Dataset excerpts:
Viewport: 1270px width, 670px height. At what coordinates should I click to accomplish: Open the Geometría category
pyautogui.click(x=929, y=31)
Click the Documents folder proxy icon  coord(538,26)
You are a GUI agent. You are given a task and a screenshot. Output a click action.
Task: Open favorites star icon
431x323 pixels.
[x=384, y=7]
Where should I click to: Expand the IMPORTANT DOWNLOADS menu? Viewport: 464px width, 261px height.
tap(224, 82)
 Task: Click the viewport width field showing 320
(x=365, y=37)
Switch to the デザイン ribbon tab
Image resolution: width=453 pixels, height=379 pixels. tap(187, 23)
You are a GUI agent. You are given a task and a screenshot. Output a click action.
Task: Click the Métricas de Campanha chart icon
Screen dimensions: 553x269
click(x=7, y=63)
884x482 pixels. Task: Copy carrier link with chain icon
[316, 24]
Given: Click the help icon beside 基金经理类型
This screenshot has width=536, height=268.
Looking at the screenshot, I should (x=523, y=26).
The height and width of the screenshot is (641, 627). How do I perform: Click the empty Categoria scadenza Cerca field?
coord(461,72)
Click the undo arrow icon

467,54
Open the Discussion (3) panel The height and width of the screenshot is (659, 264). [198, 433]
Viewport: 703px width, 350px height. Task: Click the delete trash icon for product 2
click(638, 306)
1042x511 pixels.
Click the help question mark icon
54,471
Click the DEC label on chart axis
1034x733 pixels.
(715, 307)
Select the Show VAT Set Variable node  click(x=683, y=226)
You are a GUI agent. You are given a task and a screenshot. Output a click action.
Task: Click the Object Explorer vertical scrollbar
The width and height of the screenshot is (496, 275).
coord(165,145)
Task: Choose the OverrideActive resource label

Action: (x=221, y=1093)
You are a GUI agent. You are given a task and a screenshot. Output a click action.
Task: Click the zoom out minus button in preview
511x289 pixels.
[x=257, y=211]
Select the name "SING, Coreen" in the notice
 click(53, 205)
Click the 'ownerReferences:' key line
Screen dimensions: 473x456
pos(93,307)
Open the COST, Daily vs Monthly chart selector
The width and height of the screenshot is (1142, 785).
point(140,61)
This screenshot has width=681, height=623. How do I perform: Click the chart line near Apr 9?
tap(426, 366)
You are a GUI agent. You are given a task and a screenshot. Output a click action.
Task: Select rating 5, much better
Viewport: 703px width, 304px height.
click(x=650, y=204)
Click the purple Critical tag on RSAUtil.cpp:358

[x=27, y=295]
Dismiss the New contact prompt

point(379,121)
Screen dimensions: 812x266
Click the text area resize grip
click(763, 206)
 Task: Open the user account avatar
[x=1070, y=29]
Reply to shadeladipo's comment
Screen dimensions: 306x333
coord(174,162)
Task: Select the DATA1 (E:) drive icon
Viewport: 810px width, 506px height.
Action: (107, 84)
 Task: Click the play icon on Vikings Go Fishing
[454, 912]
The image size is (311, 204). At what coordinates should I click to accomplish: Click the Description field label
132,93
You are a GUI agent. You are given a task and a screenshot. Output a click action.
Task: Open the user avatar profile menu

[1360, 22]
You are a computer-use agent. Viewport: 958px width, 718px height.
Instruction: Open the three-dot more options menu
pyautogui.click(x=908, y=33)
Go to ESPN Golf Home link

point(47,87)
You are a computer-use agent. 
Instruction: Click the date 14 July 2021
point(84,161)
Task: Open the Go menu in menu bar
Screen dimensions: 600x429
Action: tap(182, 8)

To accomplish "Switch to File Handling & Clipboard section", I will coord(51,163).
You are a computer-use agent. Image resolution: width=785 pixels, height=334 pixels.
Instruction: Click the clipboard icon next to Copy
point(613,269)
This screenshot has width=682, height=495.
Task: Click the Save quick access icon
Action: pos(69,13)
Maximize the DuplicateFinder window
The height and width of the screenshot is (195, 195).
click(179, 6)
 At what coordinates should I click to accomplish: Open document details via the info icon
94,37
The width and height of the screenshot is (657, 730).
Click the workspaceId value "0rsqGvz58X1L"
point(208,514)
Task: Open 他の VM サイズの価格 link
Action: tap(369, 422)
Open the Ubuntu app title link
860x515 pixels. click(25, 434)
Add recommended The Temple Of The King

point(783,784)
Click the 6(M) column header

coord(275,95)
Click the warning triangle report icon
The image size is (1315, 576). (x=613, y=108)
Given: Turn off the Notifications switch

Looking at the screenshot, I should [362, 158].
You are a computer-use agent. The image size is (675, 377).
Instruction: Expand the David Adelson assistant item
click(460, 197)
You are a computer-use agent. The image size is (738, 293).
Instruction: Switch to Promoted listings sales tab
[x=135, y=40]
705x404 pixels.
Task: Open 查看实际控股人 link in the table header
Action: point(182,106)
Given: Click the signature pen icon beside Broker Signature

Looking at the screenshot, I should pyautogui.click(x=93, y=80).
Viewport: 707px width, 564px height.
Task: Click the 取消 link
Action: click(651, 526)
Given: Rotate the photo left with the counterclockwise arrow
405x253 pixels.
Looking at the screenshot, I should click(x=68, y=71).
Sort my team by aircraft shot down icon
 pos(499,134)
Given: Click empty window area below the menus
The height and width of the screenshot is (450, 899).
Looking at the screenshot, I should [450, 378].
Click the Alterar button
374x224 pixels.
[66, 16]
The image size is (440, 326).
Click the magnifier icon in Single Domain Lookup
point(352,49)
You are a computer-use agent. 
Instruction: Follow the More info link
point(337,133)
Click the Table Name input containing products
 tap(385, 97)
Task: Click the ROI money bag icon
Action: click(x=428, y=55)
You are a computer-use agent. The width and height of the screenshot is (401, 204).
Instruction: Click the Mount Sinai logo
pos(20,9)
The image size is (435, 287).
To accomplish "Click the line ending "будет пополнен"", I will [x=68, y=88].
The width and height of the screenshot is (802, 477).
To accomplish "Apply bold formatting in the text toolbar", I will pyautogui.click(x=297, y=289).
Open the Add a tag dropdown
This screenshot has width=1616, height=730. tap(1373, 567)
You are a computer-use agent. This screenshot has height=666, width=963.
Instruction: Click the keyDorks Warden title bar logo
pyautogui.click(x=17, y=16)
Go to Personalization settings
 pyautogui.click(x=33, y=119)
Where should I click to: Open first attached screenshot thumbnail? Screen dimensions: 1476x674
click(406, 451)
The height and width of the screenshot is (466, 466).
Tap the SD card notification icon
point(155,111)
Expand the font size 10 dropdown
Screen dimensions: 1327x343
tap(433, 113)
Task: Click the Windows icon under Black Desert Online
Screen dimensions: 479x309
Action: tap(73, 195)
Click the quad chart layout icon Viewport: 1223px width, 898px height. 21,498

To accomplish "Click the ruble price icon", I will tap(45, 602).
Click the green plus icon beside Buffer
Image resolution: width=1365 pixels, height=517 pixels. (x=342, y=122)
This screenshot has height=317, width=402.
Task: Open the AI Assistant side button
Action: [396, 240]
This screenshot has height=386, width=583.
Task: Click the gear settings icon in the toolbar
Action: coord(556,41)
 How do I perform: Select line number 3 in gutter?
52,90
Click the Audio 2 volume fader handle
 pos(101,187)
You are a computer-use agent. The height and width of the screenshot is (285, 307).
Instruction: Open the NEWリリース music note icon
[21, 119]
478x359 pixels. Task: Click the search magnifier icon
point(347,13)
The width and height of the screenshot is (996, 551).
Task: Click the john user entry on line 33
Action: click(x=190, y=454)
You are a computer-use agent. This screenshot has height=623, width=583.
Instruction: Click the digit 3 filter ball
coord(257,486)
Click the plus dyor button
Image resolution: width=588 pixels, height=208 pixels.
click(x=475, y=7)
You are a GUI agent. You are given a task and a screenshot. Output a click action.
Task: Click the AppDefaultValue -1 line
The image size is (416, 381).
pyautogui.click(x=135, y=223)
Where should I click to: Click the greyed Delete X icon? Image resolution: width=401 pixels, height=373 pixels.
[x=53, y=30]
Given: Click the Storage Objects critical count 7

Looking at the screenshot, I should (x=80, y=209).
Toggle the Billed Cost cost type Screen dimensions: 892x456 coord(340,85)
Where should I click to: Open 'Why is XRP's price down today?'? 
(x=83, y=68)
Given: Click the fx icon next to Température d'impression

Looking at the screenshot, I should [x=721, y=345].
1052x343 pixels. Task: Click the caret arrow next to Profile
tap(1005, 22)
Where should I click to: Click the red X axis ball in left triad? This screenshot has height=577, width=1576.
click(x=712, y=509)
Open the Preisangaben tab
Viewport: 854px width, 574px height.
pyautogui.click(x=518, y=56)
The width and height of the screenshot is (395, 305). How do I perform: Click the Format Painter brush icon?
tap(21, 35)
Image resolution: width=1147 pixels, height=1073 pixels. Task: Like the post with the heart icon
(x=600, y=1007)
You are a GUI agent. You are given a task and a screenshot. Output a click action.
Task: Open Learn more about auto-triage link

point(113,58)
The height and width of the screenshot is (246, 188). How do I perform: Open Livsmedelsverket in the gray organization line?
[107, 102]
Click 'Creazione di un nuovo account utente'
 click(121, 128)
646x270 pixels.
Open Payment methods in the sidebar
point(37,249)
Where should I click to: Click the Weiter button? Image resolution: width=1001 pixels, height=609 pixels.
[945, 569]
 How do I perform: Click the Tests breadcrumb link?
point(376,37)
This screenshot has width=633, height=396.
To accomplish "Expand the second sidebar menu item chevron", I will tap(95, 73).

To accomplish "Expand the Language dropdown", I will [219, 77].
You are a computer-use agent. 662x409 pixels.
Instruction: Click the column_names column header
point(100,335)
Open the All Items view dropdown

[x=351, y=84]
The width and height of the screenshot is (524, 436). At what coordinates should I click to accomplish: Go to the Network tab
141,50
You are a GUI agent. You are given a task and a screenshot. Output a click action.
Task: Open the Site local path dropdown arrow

Assignment:
Every line in the records above that contains the word "will" should be copied out.

Result of this exercise:
To accomplish "Switch to File Handling & Clipboard section", I will coord(51,163).
To accomplish "Click the line ending "будет пополнен"", I will [x=68, y=88].
To accomplish "Apply bold formatting in the text toolbar", I will pyautogui.click(x=297, y=289).
To accomplish "Click the ruble price icon", I will tap(45, 602).
To accomplish "Expand the second sidebar menu item chevron", I will tap(95, 73).
To accomplish "Expand the Language dropdown", I will [219, 77].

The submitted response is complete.